Uma nova metodologia que tem ajudado a acelerar ideias que ainda estão em fase inicial é o Design Sprint. Criado pela Google Venture, o modelo foca na validação da ideia e o processo encurta o processo de trabalho. "Esse método acessível para qualquer time e empresa. Esse processo comprime cinco ou seis semanas para apenas uma e acelera a criação e desenvolvimento das ideias. Os sprints são úteis em qualquer fase de um produto ou serviço. No início ele pode ajudar a criar uma visão compartilhada do produto, superar obstáculos, além de injetar velocidade no processo de desenvolvimento", explicou a Designer de Interação e Pesquisadora de Usuários no Google, Laura Garcia-Barrio, durante palestra no Innovators Summit.

Solução em cinco dias
Baseada nos processos de Design Thinking, a metodologia ajuda a responder questões críticas de negócio por meio de processos de design prototipado e testes com usuários. No Google a metodologia foi aplicada em alguns projetos, como no desenvolvimento do carro autônomo, em que o trabalho serviu para definir uma visão de futuro e na criação de antenas no Project Loon, globos aerostáticos que levam internet para as partes mais remotas do planeta. O principal diferencial do método é unir todas as áreas envolvidas no projeto e colocá-los para trabalhar em conjunto durante cinco dias com o compromisso de entregar uma solução.

Para garantir o sucesso do trabalho é preciso bloquear a agenda de todos os participantes para que não haja interrupção. É importante que tenha ao menos um profissional de cada setor para que logo no primeiro dia, cada um exponha tudo o que sabe garantindo que todos estejam bem alinhados: gestores, desenvolvedores e Marketing. "Esse é o momento de compartilhar qual é a situação do produto ou serviço. Expor pesquisas de comportamento de usuário, análise da concorrência, falar sobre a visão de negócio, os desafios técnicos. Os principais insights devem ser anotados em post its para serem analisados, pois a ideia é transformar problemas em oportunidades, por isso devemos sempre questionar como podemos fazer para melhorar isso?", ensina Laura.

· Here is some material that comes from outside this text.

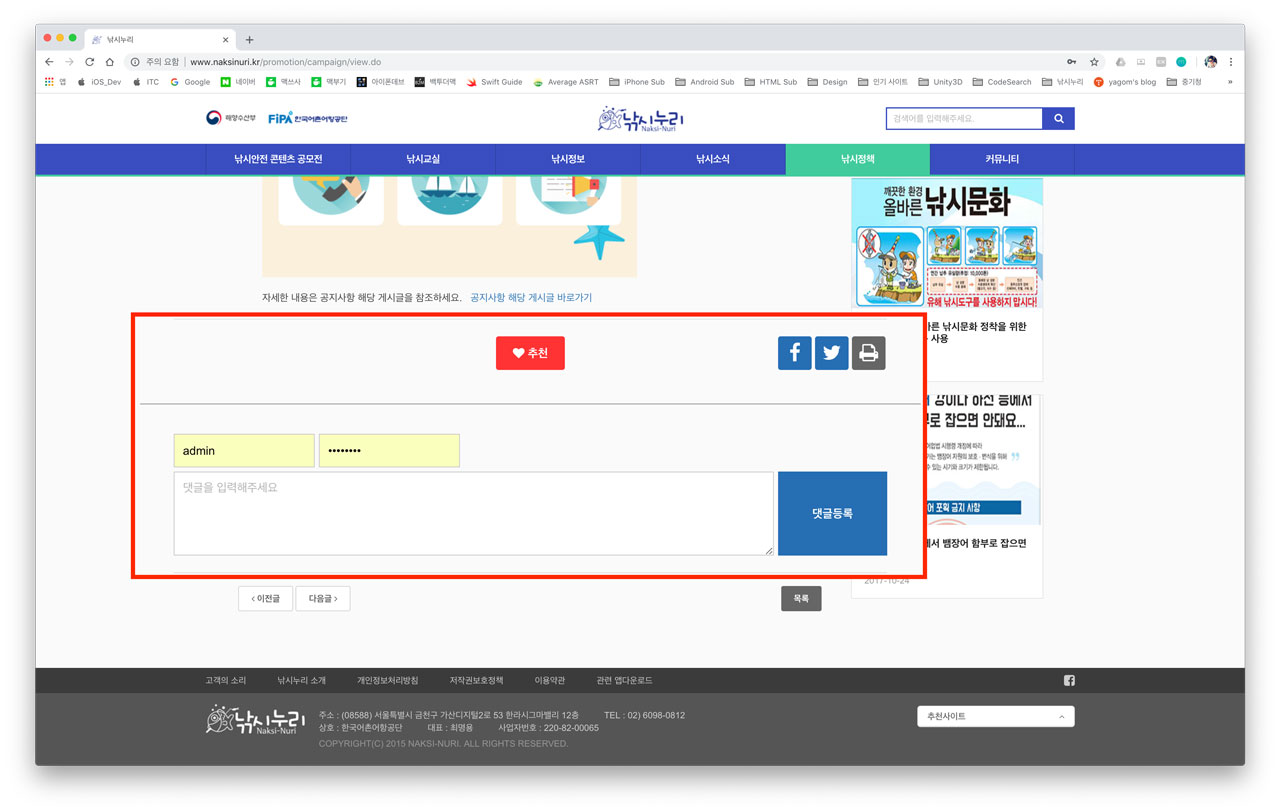
Task: Share the page via the Twitter icon
Action: [x=831, y=352]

O segundo dia é dedicado a colocar ideias no papel, cada um trabalhando individualmente, pontuando o que poderia ser feito para melhorar cada ponto. Em seguida, é hora de todos olharem os rabiscos e discutir o que pode funcionar, para que ao fim, possa ser feita uma votação. Tudo de maneira democrática. No dia seguinte, com as ideias escolhidas chega o momento de filtrá-las a fim de ficar apenas uma para ser colocada em prática. O quarto dia deve ser dedicado à produção, é o momento de prototipar a ideia nos mínimos detalhes. O quinta e último dia é para testar a ideia, oferecê-la a potenciais usuários em sessões individuais. Em seguida, ao fim do período, é necessário reunir a equipe para discutir o feedback e decidir se a ideia sobrevive ou não.     

Oscar Motomura, Fundador da Amana-KeySaiba fazer as equações certas
Saber o momento de optar por metodologia inovadoras faz parte do líder que está atento às inovações do mercado e aberto às transformações. Afinal, em um momento em que as glórias do passado não garantem o sucesso no futuro, estar preparado para mudanças, decisões disruptivas e vislumbrar novas possibilidades podem fazer diferença na empresa. "Em algumas situações, o executivo está tão preso ao passado que não consegue entender as apresentações que são feitas com inovações que vão levar a organização adiante", comentou Oscar Motomura, Fundador da Amana-Key, em apresentação no Innovators Summit.

Mais importante do que a vontade de transformar, é preciso entender bem qual é a real necessidade da companhia, pois muitas vezes a inovação é perseguida, mas gasta-se tempo e esforço para solucionar algo que não é essencial. "Tem que se encontrar qual é a equação certa para ser resolvida. Não adianta uma empresa que quer crescer e não tem dinheiro se questionar sobre o que fazer para crescer. Ela tem que pensar: como crescer sem dinheiro. E só depois colocar a questão em discussão. Com a pergunta certa é possível chegar a uma solução para o real problema", ensina Motomura.

* A jornalista viajou para o Innovators Summit, em São Paulo, a convite da CI&T.